Q5. Serverless architectures are becoming increasingly popular but introduce new security considerations. Explain the security risk known as “Event Injection,” where an attacker manipulates event data to exploit a serverless function. Outline two best practices for implementing secure permissions for serverless functions, aligning with the Principle of Least Privilege. (6 Marks)

5a)  Event Injection in Serverless Architectures

Event Injection is a security risk in serverless architecture. It occurs when an attacker manipulates the event data sent to a serverless function. This manipulation causes the function to perform unintended or harmful actions. Serverless functions are commonly triggered by events from sources such as APIs, queues, storage uploads, or database changes.
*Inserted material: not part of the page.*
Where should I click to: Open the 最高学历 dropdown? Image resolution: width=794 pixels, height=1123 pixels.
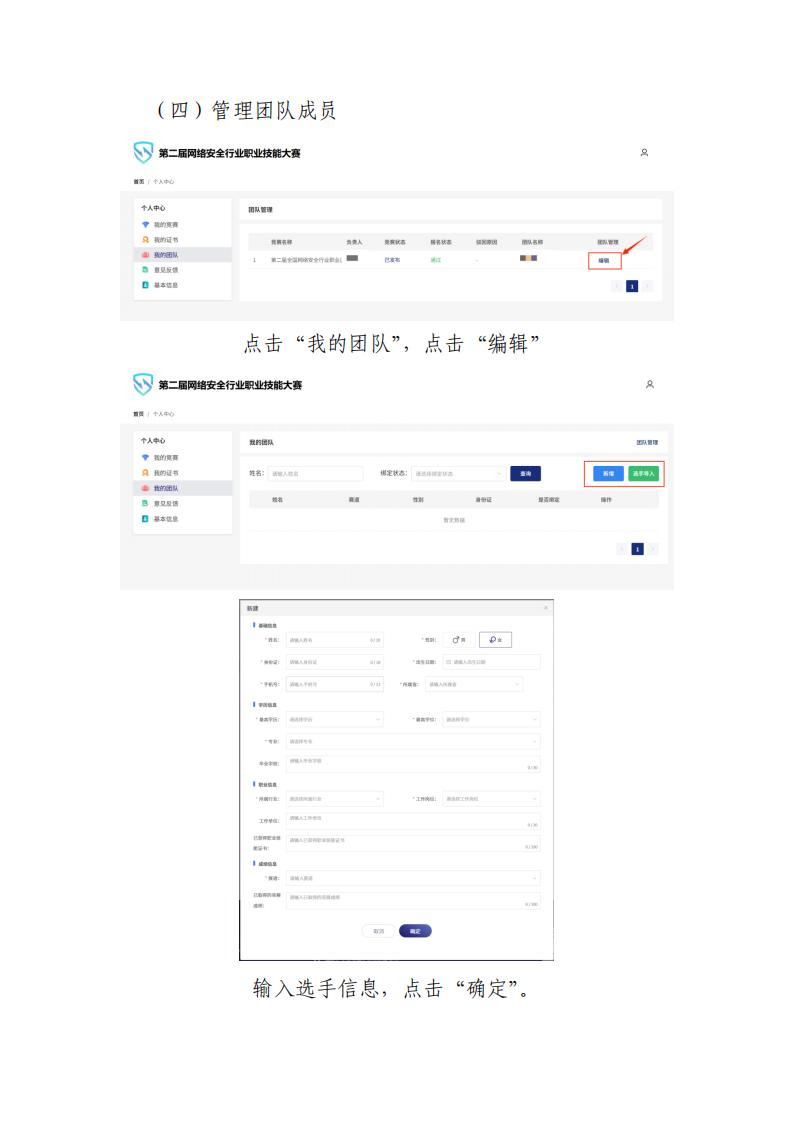pos(335,719)
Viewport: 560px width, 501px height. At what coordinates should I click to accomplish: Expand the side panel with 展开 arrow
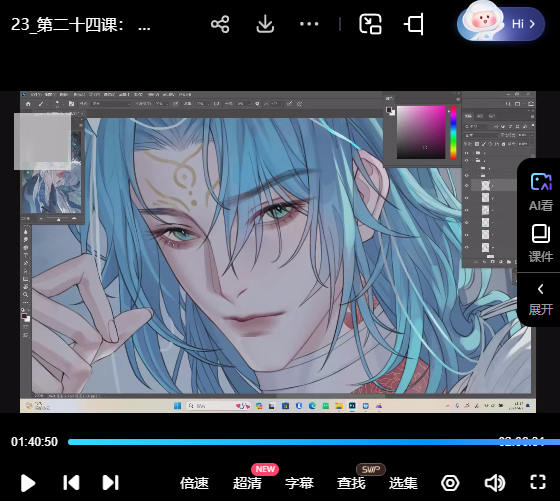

A maliciously crafted event can exploit weak input validation. It can also exploit flawed logic inside the function. As a result, the function may process false instructions, access unauthorized resources, alter data improperly, or trigger further malicious activity. Thus, the attacker abuses the trust placed in event input rather than attacking the infrastructure directly.

5b)  Two Best Practices for Least Privilege in Serverless Functions

Best Practice 1: One IAM Role per Function (Function-Level Permission Isolation)

The most common serverless security anti-pattern involves assigning a single broadly-permissioned IAM role. This role is given to all Lambda functions in an application. This practice often occurs because it is operationally convenient. This violates the Principle of Least Privilege (PoLP). As a result, a vulnerability in any function inherits the permissions of all other functions.

The correct approach is to create a dedicated, minimal IAM execution role for each Lambda function, granting only the exact AWS actions on the exact resources required for that function’s specific task:

• A function that reads from a specific S3 bucket should have: s3:GetObject on arn:aws:s3:::bucket-name/* and nothing else. It should not have s3:PutObject, s3:DeleteObject, or access to any other bucket.
• Functions must not be granted administrator-level permissions. They also must not have the ability to modify their own IAM roles.

Blast-radius containment: If an event injection attack succeeds, it may achieve code execution in a function. In this case, the attacker’s AWS API call capability is limited. It is bounded by that function’s role. With function-level isolation, they can only access the specific S3 bucket or DynamoDB table that function legitimately needs. They cannot access the entire AWS account.

Best Practice 2: Enforce Resource-Based Policies and VPC Isolation for Sensitive Functions

Least privilege for serverless is not only about what the function can do (IAM execution role) but also about who can invoke the function and where the function can communicate.

• Resource-based policies (Lambda function policies): Use aws lambda add-permission to specify restrictions. Define which AWS accounts, IAM principals, and services can invoke the function. The specific API Gateway resource can invoke a payment-processing Lambda. The specific SNS topic in the same account also has this privilege. It should not be invocable publicly or by any authenticated AWS caller. This prevents confused deputy attacks and unauthorised invocation from compromised sibling accounts.
• VPC placement and Security Groups: Deploy functions that access private databases or internal services inside a VPC. Use Security Group rules that restrict egress to only the required ports. These rules should also specify destination CIDRs (Classless Inter-Domain Routing). This means even if the function is compromised, it cannot make arbitrary outbound connections to attacker-controlled infrastructure.
• Environment variable encryption: Store all secrets in AWS Secrets Manager. Encrypt them with a customer-managed KMS key. Retrieve them at runtime via API calls. Never store them in environment variables, as these are visible in the Lambda console and CloudFormation templates.
• Timeouts and concurrency limits: Set aggressive function timeouts (e.g., 30 seconds maximum rather than 15 minutes) and reserved concurrency limits to bound the blast radius of a DoS attack or an infinite-loop injection payload.